Stereotaxis (NYSE:STXS) announced today that it received FDA 510(k) clearance for its Magic Sweep navigation catheter.
The company touts Magic Sweep as the world’s first robotically navigated high-density electrophysiology (EP) mapping catheter. High-density mapping enhances cardiac ablation procedures through more efficient, detailed and precise identification of arrhythmia origin. The company says the clearance marks a significant advancement in the technology available to diagnose and treat complex arrhythmia patients.
Equipped with 20 electrodes, Magic Sweep facilitates rapid and detailed electroanatomical mapping of the heart chambers.

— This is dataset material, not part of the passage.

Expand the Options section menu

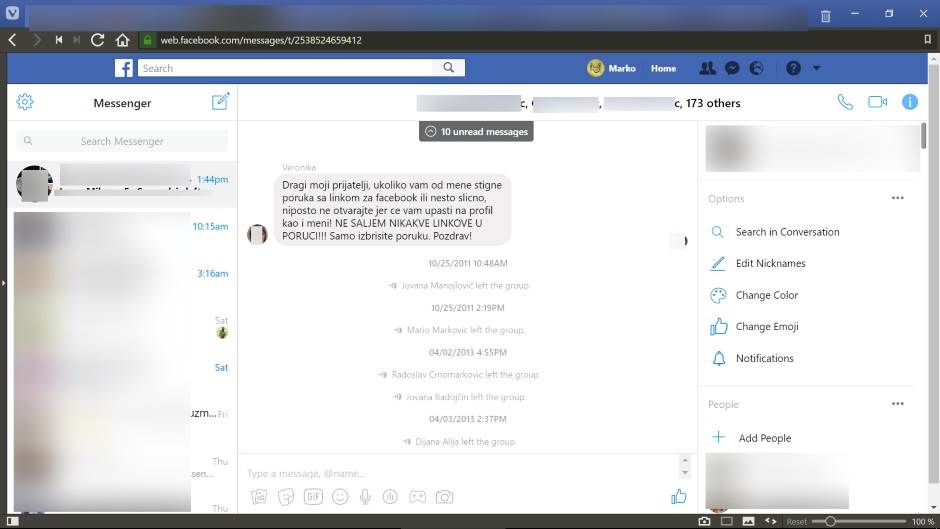coord(897,199)
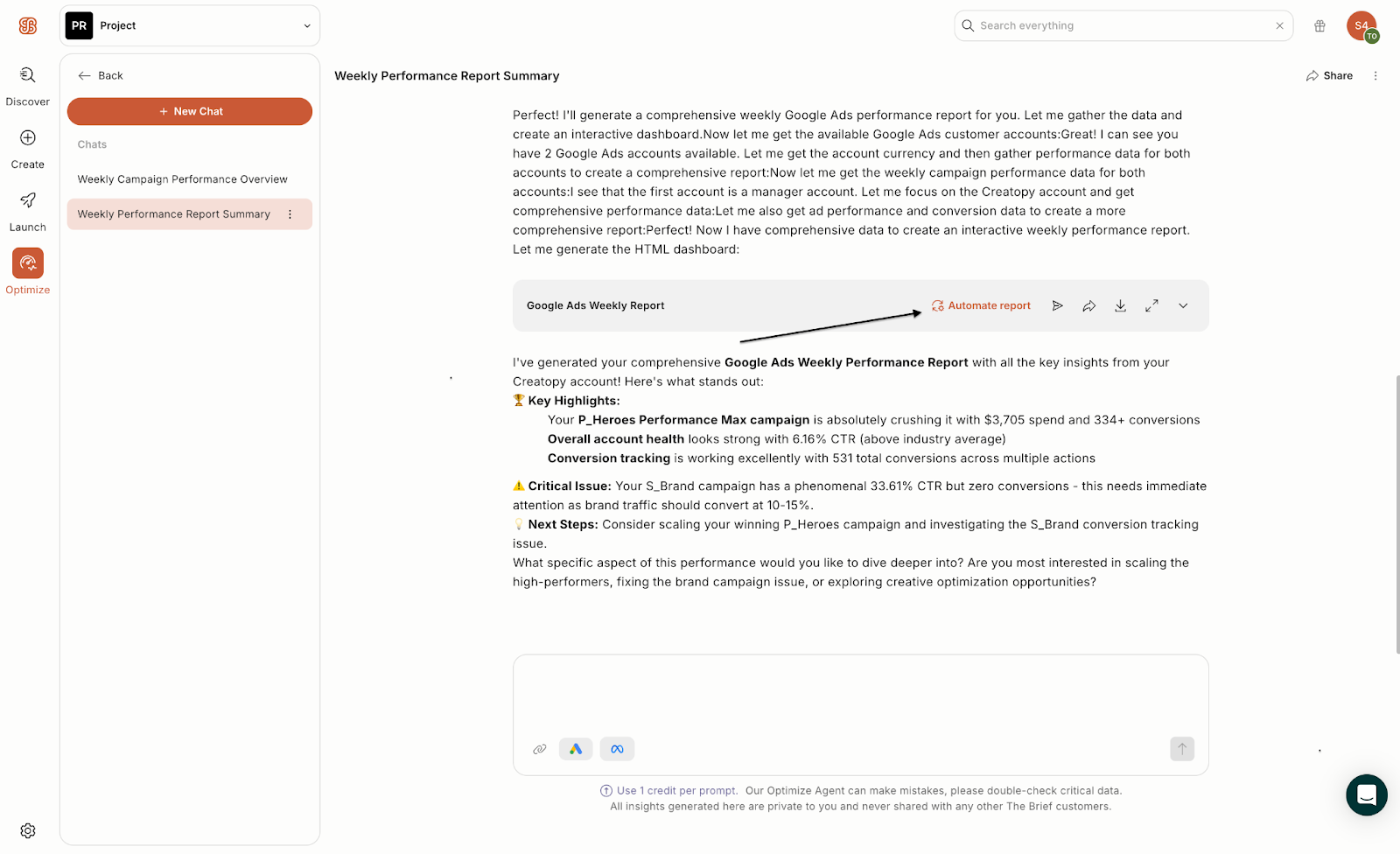Open the Discover section in sidebar
This screenshot has width=1400, height=854.
[28, 86]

It integrates seamlessly with Stereotaxis’ robotic systems to enable precise navigation to otherwise difficult-to-reach areas of the heart.
Stereotaxis said it included an atraumatic design, including an atraumatic shaft, to prioritize patient safety. The catheter supports more anatomically accurate maps by avoiding the distension caused by rigid catheters and enables improved robotic procedural workflows, particularly as the company advances algorithms that support automated mapping.
“FDA clearance of Magic Sweep marks a pivotal moment for Stereotaxis as we advance a broad portfolio of differentiated robotically-navigated catheters. Magic Sweep is Stereotaxis’ first FDA clearance for an interventional catheter in nearly 20 years, but is only the first of multiple robotically-steered interventional devices being advanced as part of our comprehensive innovation strategy,” said David Fischel, Stereotaxis chair and CEO. “This catheter reflects our commitment to significant innovations that advance robotics in electrophysiology and across endovascular interventions.”
The company submitted Magic Sweep to the FDA in March. At the time, it said it expected a broad commercial launch this year.